Ismelda Soriano, residente en San Diego desde hace más de una década, decidió regresar a Guatemala con sus hijos tras recibir una orden final de expulsión. La mujer aseguró sentirse «en paz» con su decisión.
Ismelda Soriano, una migrante guatemalteca que vivió 12 años en San Diego, California, optó por la autodeportación luego de perder su caso de asilo y agotar todas las instancias legales. La mujer recibió una orden final de expulsión en diciembre de 2024, según confirmó el Servicio de Inmigración y Control de Aduanas (ICE).

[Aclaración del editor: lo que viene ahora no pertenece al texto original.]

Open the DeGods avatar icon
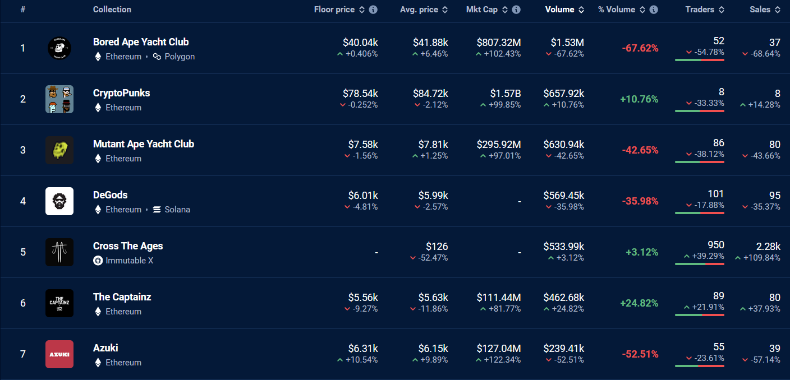Screen dimensions: 790x380 [x=59, y=201]
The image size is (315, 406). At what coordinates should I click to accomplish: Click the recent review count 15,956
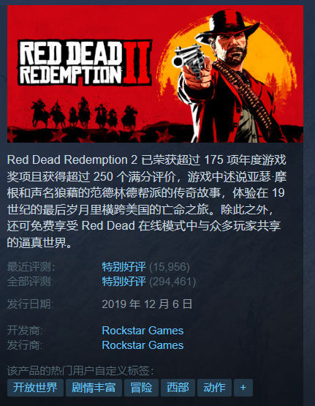170,267
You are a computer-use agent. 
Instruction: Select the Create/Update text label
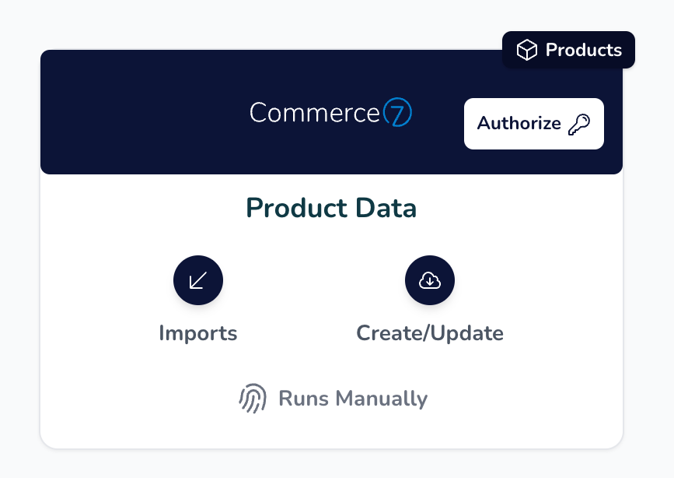430,333
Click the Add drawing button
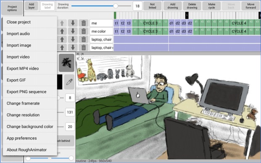 coord(173,6)
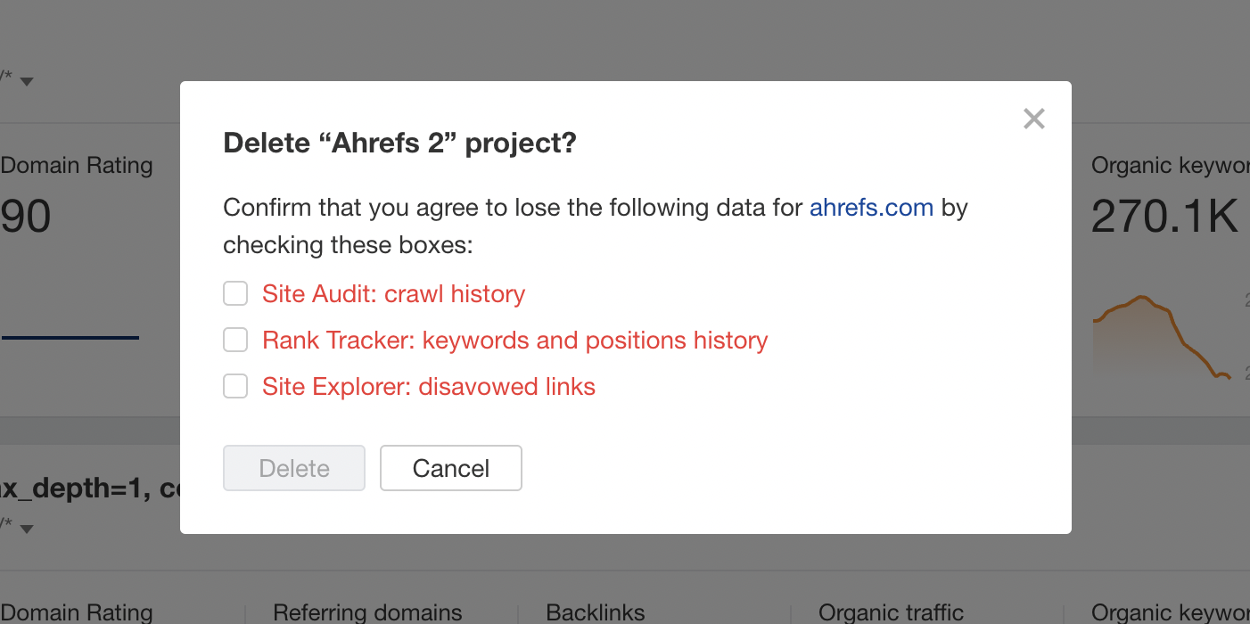Select the Organic traffic column in bottom row

tap(891, 612)
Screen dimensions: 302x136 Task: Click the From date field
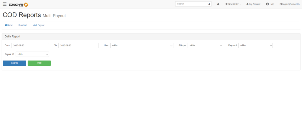[30, 45]
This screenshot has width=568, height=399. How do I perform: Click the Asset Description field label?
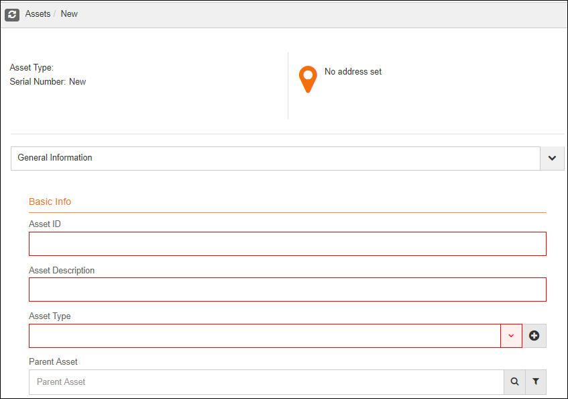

Durante su estadía en Estados Unidos, Soriano trabajó en la limpieza de casas y mantuvo a su familia, incluso después de que su esposo fuera deportado semanas antes. Cumplió con todas las citas migratorias y portó un grillete electrónico. A pesar de no tener antecedentes penales, su solicitud de asilo fue denegada en 2018, y las apelaciones posteriores no prosperaron.
Una de sus hijas, que llegó al país siendo bebé, expresó a Noticias Telemundo que la situación migratoria les generaba miedo. Por su parte, Ismelda afirmó que era «la hora de irse» porque el proceso era «muy estresante». Sin embargo, luego de tomar la decisión, aseguró estar «en paz».
Uno de los factores que retrasó su partida fue la condición de salud de su hijo David, de cinco años, nacido en Estados Unidos y que padece una enfermedad muscular. La familia continuará su tratamiento en Guatemala. Antes de partir, Soriano regaló alimentos, dejó sus muebles y se despidió de amigos y compañeros de la iglesia.
La salida se concretó en el aeropuerto de Los Ángeles, donde abordó el avión con pasaportes. «Me voy contenta y con mucha fe en Dios que él va a sanar a David», declaró. La administración de Donald Trump ofrece un incentivo económico de hasta 2600 dólares, más vuelo gratuito, a quienes optan por la autodeportación a través de la aplicación de la Oficina de Aduanas y Protección Fronteriza (CBP). El Departamento de Seguridad Nacional (DHS) indicó que esta modalidad reduce el costo estatal a unos 5100 dólares por persona, frente a los 18.245 dólares de una deportación forzada.